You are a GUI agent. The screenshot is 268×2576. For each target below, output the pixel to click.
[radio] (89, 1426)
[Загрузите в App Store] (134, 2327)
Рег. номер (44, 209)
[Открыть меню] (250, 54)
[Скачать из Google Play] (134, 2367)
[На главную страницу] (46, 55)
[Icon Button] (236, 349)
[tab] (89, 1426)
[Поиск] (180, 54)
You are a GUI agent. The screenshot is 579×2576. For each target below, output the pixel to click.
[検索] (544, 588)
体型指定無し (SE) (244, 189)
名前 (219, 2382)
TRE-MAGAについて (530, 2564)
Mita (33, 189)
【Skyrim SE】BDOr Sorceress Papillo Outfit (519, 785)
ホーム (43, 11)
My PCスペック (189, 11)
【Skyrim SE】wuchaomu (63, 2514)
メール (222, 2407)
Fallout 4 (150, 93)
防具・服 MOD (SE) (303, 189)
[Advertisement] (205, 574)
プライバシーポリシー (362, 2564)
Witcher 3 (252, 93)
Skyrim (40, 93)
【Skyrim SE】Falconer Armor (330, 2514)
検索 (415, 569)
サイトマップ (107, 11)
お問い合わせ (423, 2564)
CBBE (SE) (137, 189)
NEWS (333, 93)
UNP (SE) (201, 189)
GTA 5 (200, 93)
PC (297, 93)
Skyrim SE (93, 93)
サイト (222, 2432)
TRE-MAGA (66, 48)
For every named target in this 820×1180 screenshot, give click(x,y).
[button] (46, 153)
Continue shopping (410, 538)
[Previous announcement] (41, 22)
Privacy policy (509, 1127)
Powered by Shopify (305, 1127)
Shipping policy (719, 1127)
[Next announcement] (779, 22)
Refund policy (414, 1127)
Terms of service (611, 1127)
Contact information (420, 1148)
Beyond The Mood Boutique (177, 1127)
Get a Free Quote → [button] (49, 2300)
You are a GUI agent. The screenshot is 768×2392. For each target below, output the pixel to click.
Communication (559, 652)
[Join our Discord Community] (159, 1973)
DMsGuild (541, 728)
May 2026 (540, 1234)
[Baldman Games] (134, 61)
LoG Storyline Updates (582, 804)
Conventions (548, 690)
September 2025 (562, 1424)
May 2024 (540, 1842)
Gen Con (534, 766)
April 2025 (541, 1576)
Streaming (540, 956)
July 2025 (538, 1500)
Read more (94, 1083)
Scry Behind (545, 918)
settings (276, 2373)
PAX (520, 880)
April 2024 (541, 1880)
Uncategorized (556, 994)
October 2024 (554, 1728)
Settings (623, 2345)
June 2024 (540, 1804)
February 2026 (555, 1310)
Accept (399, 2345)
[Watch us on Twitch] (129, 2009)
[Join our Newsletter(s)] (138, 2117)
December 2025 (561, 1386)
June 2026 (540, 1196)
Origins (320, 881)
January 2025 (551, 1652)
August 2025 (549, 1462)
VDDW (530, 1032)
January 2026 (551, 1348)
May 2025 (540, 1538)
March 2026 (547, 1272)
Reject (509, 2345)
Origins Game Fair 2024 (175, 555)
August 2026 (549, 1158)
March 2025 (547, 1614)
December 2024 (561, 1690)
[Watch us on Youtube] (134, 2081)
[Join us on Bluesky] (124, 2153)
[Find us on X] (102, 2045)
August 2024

☆ ☆ ☆ ☆ ☆

| Assignment |
Only the lines from the one with "Uncategorized (556, 994)" through the end of the listing should be output, exactly as they appear.

| Your solution |
Uncategorized (556, 994)
October 2024 (554, 1728)
Settings (623, 2345)
June 2024 (540, 1804)
February 2026 (555, 1310)
Accept (399, 2345)
[Watch us on Twitch] (129, 2009)
[Join our Newsletter(s)] (138, 2117)
December 2025 (561, 1386)
June 2026 (540, 1196)
Origins (320, 881)
January 2025 (551, 1652)
August 2025 (549, 1462)
VDDW (530, 1032)
January 2026 (551, 1348)
May 2025 (540, 1538)
March 2026 (547, 1272)
Reject (509, 2345)
Origins Game Fair 2024 (175, 555)
August 2026 (549, 1158)
March 2025 (547, 1614)
December 2024 (561, 1690)
[Watch us on Youtube] (134, 2081)
[Join us on Bluesky] (124, 2153)
[Find us on X] (102, 2045)
August 2024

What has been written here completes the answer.